CINÉMA
Dans son dernier film, En Corps, le réalisateur Cédric Klapisch place son premier rôle féminin, la danseuse Marion Barbeau, dans une position bancale. Se relever lorsque le sol s’effondre sous des pointes fatiguées, c’est là toute la difficulté de la jeune femme balancée entre l’abandon de ses rêves de toujours et sa quête introspective nécessaire.
En demi-pointes. C’est dans cette perspective que le nouveau film En Corps de Cédric Klapisch semble avoir été pensé. Abordées avec délicatesse, les thématiques du deuil amoureux et professionnel deviennent les clés de voûte d’un scénario imaginé avec simplicité et esthétisme. Un soir de représentation à l’Opéra de Paris, Élise Gautier, campée par la danseuse Marion Barbeau, excelle sous les yeux d’un public conquis et ceux de son père, ahuris. La caméra oscille entre coulisses et vues sur scène pour alimenter davantage la curiosité du spectateur. Les chorégraphies s’enchaînent, les pauses dans les loges aussi. C’est durant l’une d’elles que la danseuse prometteuse surprend son compagnon, danseur également, embrasser une autre fille de la troupe. L’instant se fige. Elle est brisée et dorénavant tous ses mouvements sont mécaniques et manquent de fluidité. A peine de retour sur scène, c’est en plein élan qu’elle brise sa cheville en retombant sur le sol. A 26 ans, Élise est face au néant qui la paralyse encore davantage. Désormais seule, avec une articulation abîmée, c’est dans ses propres ressources qu’elle devra puiser pour retrouver la force et la foi de se réinventer.

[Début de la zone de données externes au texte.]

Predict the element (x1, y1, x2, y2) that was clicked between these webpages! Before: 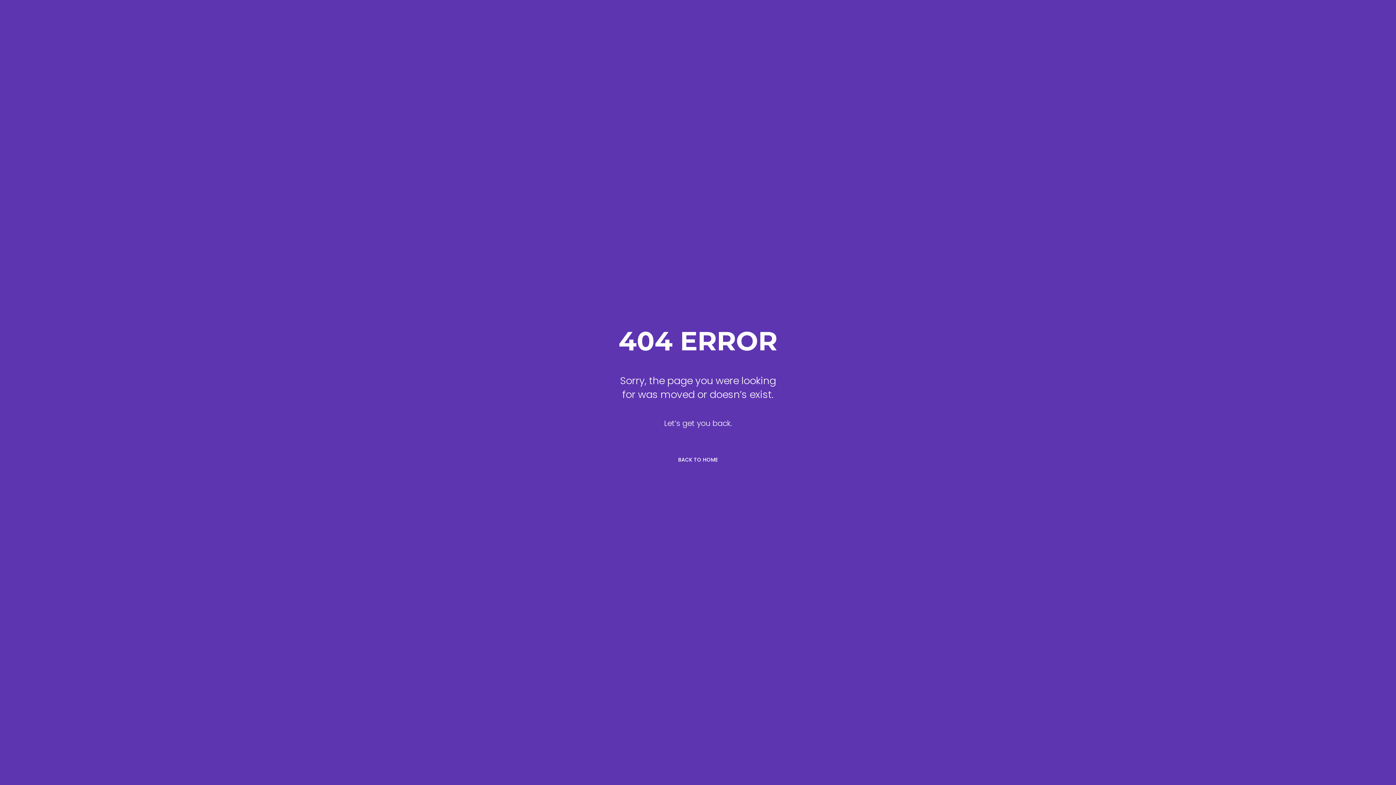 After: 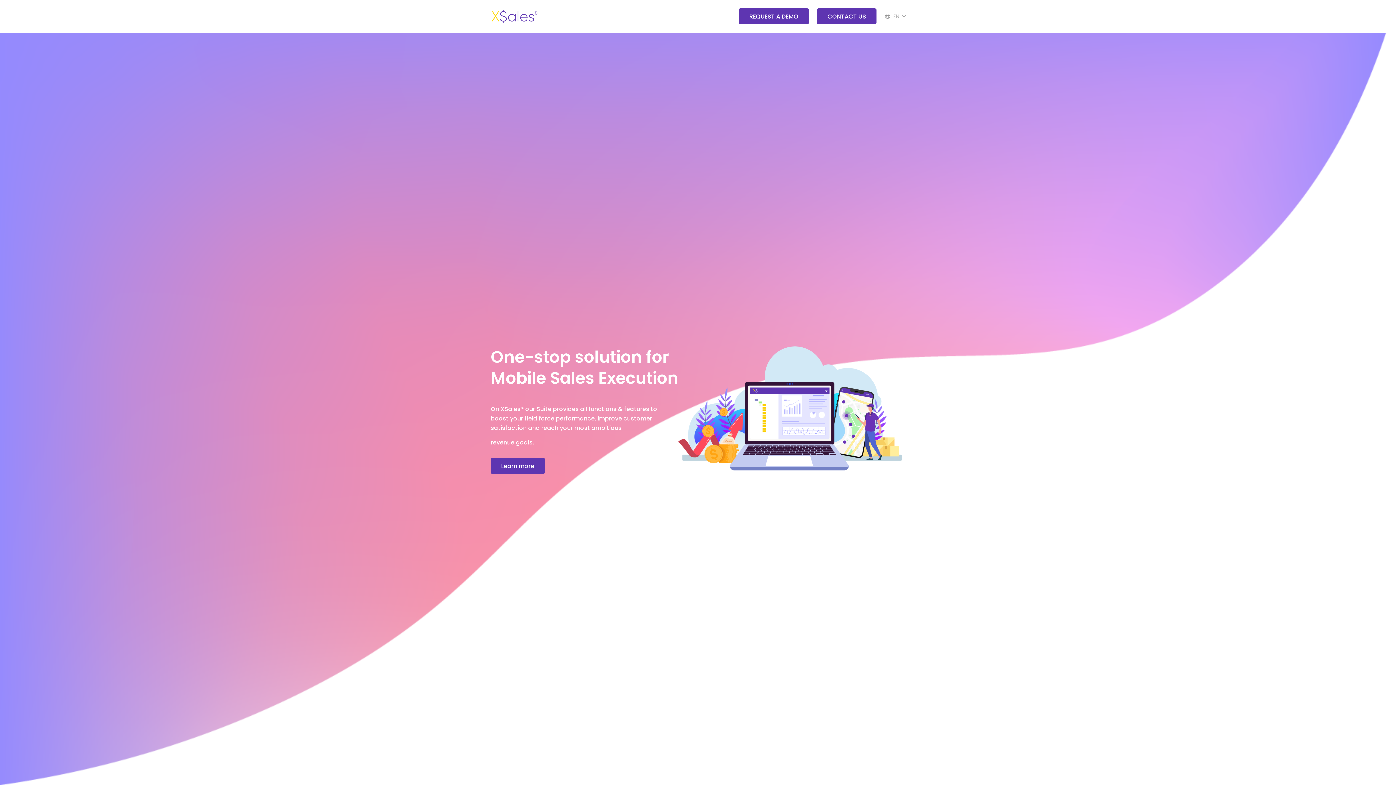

C’est au sein de la maison familiale que Cédric Klapisch s’engouffre pour mieux comprendre le profil de l’athlète dévouée à sa passion de toujours. Une mère qui n’est plus, des sœurs unies et un père déconnecté, mais aimant, elle se souvient de son parcours, des efforts et de l’envie de réussir par la danse. Se détourner intelligemment de sa zone de confort, c’est le nouveau travail qui l’attend au sein d’une troupe de danse contemporaine pour qui elle cuisine au début. Le temps de se refaire. Entourée de personnalités aussi exubérantes : son amie Sabrina (Souheila Yacoub) et du petit-ami de cette dernière, Loïc (Pio Marmaï), que bienveillante, la propriétaire du lieu de retraite, Josiane (Muriel Robin), elle respire de nouveau. C’est aussi là qu’elle retrouve l’amour, non pas avec son ostéopathe Yann (François Civil) mais dans les bras d’un autre, plus mystérieux, plus ténébreux… C’est finalement la vie que raconte Klapisch, avec une vue plongeante sur la renaissance d’une femme qui fait le deuil d’une première version d’elle-même. Un deuil amoureux, un deuil professionnel mais aussi celui de sa mère qu’elle revoit dans ses rêves. Des deuils menés, non sans difficultés, avec la force de se retourner, de visualiser le chemin parcouru et de l’accepter. De refuser l’idée de l’échec mais de préférer l’artère de la résilience, comme signe de maturité. Élise dénoue les maux qui l’effraient. Plus, elle les affronte. Celle qui ne se focalisait que sur l’étoile voit désormais l’immensité du monde qui l’entoure.